#### [Aim of the exercise]
How many lines in the material below contain the word "dialog"? Reply with the number alone.

[Entries for locating words and elements]
━━━

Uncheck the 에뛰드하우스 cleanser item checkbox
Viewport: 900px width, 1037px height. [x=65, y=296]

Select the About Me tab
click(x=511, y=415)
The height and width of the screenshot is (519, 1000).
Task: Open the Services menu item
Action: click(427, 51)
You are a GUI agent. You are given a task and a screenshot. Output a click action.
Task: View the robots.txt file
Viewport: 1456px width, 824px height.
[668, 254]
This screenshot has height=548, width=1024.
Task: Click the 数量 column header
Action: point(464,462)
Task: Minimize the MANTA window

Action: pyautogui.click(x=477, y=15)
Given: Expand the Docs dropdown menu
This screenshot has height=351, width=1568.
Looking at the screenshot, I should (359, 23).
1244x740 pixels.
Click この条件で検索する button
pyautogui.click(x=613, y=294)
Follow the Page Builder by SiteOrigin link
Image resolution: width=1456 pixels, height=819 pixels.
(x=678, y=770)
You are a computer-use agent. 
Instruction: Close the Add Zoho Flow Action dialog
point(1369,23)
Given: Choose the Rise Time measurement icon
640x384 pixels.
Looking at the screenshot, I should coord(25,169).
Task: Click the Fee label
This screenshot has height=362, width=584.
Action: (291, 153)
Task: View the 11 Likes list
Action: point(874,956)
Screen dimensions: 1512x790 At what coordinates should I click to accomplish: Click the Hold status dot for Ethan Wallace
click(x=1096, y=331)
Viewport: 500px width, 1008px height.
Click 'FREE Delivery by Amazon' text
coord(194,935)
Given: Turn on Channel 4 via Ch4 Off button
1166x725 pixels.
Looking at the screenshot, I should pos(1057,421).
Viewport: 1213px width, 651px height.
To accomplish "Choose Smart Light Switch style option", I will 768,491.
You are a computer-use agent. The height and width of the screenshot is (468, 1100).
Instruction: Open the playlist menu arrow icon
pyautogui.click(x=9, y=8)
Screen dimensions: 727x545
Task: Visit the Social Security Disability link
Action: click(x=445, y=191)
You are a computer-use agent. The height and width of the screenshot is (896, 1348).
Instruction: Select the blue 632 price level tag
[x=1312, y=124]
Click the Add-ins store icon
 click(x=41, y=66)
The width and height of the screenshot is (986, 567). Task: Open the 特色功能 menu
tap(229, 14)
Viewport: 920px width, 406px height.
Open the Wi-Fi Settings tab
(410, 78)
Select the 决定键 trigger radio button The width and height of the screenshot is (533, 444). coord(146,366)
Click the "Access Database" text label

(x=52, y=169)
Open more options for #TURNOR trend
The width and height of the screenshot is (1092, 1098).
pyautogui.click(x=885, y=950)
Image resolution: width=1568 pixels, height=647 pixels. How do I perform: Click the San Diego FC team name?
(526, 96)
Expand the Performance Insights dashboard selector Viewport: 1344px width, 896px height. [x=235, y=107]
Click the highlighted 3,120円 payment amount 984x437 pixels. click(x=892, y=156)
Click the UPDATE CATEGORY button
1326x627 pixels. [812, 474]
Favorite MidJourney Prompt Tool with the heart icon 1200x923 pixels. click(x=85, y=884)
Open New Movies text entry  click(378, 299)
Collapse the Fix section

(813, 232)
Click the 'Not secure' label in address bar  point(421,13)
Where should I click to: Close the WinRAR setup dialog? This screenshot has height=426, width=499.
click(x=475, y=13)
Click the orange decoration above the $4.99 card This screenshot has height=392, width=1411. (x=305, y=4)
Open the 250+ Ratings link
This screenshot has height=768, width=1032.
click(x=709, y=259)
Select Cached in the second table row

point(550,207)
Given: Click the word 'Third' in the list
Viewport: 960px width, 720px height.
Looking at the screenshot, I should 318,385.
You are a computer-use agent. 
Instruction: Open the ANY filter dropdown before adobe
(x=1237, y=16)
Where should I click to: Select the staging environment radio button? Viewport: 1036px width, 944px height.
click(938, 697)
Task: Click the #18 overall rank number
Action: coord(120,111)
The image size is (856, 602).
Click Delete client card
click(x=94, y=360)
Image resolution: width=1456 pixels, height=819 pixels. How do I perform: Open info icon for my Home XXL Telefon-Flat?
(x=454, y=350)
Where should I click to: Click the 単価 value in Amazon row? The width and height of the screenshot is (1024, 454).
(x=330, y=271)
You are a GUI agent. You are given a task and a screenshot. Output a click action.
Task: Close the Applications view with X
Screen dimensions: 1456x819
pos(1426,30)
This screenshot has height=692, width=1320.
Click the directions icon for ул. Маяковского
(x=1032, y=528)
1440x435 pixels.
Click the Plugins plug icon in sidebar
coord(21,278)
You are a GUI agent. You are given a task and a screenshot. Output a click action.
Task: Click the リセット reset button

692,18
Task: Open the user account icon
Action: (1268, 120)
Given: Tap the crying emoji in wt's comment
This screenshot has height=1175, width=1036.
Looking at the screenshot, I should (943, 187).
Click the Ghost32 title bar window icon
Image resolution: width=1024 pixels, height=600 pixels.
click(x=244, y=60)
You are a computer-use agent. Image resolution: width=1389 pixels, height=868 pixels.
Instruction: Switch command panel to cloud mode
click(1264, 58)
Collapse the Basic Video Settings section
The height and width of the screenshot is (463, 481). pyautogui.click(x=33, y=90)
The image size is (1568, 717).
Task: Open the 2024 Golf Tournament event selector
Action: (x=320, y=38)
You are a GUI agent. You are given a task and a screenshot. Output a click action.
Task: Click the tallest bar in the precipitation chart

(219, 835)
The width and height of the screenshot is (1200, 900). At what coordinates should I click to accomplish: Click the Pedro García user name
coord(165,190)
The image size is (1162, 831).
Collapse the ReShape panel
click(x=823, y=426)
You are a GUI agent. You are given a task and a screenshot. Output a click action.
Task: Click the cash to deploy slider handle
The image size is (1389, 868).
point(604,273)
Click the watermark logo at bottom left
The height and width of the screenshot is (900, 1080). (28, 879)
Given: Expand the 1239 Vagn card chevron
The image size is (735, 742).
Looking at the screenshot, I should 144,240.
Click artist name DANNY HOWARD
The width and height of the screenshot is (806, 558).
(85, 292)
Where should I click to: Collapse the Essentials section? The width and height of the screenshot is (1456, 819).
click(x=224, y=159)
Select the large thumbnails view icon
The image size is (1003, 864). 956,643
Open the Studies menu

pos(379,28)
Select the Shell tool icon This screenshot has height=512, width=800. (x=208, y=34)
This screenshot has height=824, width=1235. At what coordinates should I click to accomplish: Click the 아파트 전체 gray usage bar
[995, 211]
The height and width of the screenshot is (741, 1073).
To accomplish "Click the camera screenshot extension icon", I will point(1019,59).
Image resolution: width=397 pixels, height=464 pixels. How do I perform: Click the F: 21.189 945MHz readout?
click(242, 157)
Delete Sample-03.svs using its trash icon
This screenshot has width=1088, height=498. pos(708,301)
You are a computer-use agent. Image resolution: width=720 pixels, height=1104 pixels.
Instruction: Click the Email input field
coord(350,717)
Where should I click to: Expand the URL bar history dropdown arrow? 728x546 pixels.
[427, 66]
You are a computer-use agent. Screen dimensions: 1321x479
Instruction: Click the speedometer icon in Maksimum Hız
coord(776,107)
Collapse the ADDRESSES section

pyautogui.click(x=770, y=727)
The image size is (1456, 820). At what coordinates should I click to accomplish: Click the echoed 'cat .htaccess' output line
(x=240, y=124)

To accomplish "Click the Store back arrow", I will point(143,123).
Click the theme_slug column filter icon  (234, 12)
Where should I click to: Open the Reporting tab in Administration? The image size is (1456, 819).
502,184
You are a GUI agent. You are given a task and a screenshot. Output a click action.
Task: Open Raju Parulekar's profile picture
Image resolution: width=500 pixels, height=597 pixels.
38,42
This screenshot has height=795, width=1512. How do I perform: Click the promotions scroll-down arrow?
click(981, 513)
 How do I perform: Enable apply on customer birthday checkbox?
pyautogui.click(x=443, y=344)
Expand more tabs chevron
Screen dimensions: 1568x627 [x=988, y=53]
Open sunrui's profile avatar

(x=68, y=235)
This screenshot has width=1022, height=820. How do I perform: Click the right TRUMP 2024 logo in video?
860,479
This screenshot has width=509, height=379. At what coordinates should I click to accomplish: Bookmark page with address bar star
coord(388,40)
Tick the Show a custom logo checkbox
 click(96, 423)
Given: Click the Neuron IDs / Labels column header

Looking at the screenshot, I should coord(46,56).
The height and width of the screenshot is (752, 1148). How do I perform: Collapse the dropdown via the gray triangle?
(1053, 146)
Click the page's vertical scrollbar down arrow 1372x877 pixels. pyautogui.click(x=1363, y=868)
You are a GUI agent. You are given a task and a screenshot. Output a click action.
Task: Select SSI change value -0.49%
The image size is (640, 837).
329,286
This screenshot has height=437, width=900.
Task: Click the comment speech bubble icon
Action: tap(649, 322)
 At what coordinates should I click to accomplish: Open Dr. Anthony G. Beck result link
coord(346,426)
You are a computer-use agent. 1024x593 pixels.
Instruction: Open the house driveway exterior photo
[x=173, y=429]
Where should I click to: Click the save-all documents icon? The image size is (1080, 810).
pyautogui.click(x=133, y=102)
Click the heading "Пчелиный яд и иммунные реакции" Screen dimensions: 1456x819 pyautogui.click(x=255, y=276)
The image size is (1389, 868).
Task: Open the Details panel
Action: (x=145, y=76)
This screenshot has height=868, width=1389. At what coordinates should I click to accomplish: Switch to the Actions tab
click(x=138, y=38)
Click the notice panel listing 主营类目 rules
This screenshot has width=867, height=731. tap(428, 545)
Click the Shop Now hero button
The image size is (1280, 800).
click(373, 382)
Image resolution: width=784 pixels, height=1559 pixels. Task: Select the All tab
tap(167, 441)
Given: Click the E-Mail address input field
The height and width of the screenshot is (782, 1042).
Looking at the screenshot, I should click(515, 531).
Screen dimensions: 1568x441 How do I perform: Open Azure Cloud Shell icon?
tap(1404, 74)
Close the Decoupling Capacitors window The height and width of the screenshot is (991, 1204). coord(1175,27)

━━━

#### [The output]
2